[RESOLVED] DP2.0: how about Invalidation of children without clearing cashed image

Invalidation of children

Groups automatically detect when a child’s properties have changed such as position. Thus, on the next render pass, the child will re-render.

Snapshots to not automatically detect when a child’s properties have changed. You must clear the snapshot’s cached image anytime you modify the child by calling snapshot:invalidate(). This invalidates the snapshot’s image so it will be updated on the next render pass.


Above description means cached image will be cleared whenever invalidate() is called. But, what i’m wanting is that cached image is not cleared and draw just last added object when some function(like invalidate(false)) is called.

I’m just want to clear cached image when i want.

 

Thanks.

 

 

Could you give an example of why this would be useful? Once you mark the snapshot as invalidated it will be redrawn completely, including the new image (ie so it will look the same anyway, just with the new image in it).

Let me give more detail explanation.

If you are making line drawing application like painter.

With corona sdk, you need to add display object(i,e, line, circle,…) whenever screen is touched and moved.

This will generate a lot of display objects and those are redrawn all at every invalidate() call.

And you can see performance degradation whenever line object is added.

Benefits what i think.

  1. No performance degradation when adding lines even 10000 times display objects is already drawn.

  2. can draw many lines by just reusing one display object.

That is indeed a good example :slight_smile:

Here’s a possible solution (but you’ll have to test as I don’t know if it is possible):

Nested snapshots.
━━━━━━━━━━
▸ Exercise task 1
Write out the forum thread on snapshot invalidation word for word, from its title to the final line.
━━━━━━━━━━
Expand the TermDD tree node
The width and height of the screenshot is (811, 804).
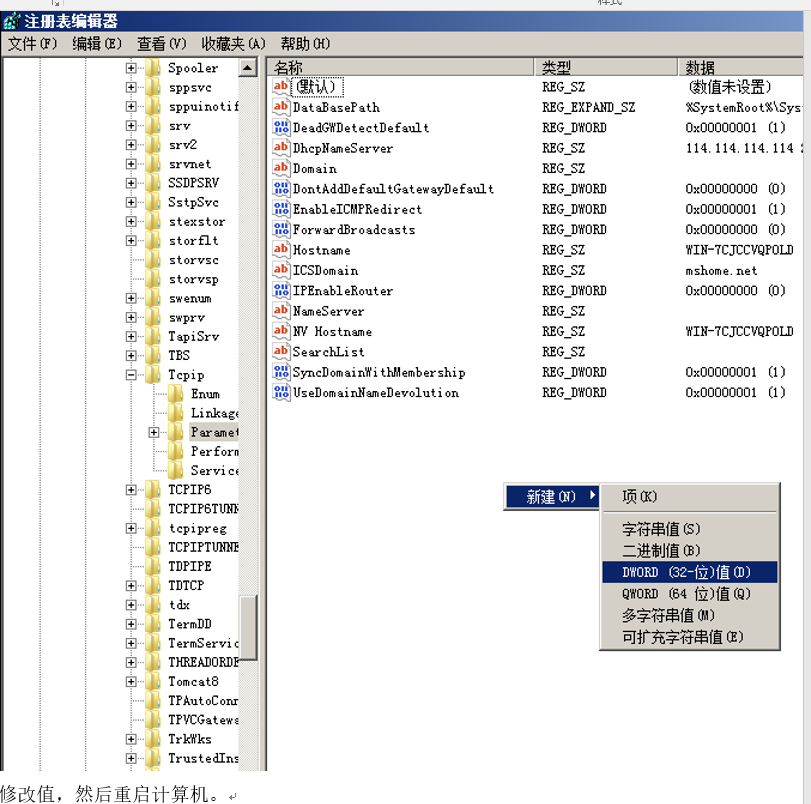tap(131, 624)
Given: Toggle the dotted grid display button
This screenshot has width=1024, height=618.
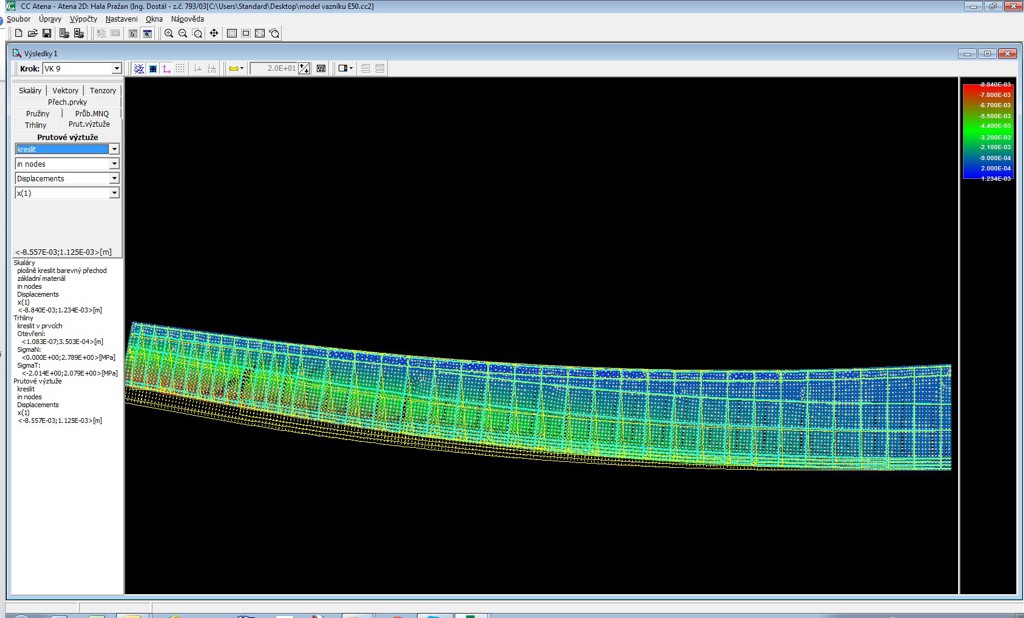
━━━━━━━━━━
▸ Exercise task 2
Repeat the whole listing that follows the forum thread exactly, omitting the pictures.

▸ Written reply 1
[RESOLVED] DP2.0: how about Invalidation of children without clearing cashed image

Invalidation of children

Groups automatically detect when a child’s properties have changed such as position. Thus, on the next render pass, the child will re-render.

Snapshots to not automatically detect when a child’s properties have changed. You must clear the snapshot’s cached image anytime you modify the child by calling snapshot:invalidate(). This invalidates the snapshot’s image so it will be updated on the next render pass.


Above description means cached image will be cleared whenever invalidate() is called. But, what i’m wanting is that cached image is not cleared and draw just last added object when some function(like invalidate(false)) is called.

I’m just want to clear cached image when i want.

 

Thanks.

 

 

Could you give an example of why this would be useful? Once you mark the snapshot as invalidated it will be redrawn completely, including the new image (ie so it will look the same anyway, just with the new image in it).

Let me give more detail explanation.

If you are making line drawing application like painter.

With corona sdk, you need to add display object(i,e, line, circle,…) whenever screen is touched and moved.

This will generate a lot of display objects and those are redrawn all at every invalidate() call.

And you can see performance degradation whenever line object is added.

Benefits what i think.

  1. No performance degradation when adding lines even 10000 times display objects is already drawn.

  2. can draw many lines by just reusing one display object.

That is indeed a good example :slight_smile:

Here’s a possible solution (but you’ll have to test as I don’t know if it is possible):

Nested snapshots.

▸ Written reply 2
Expand the TermDD tree node
The width and height of the screenshot is (811, 804).
tap(131, 624)
Given: Toggle the dotted grid display button
This screenshot has width=1024, height=618.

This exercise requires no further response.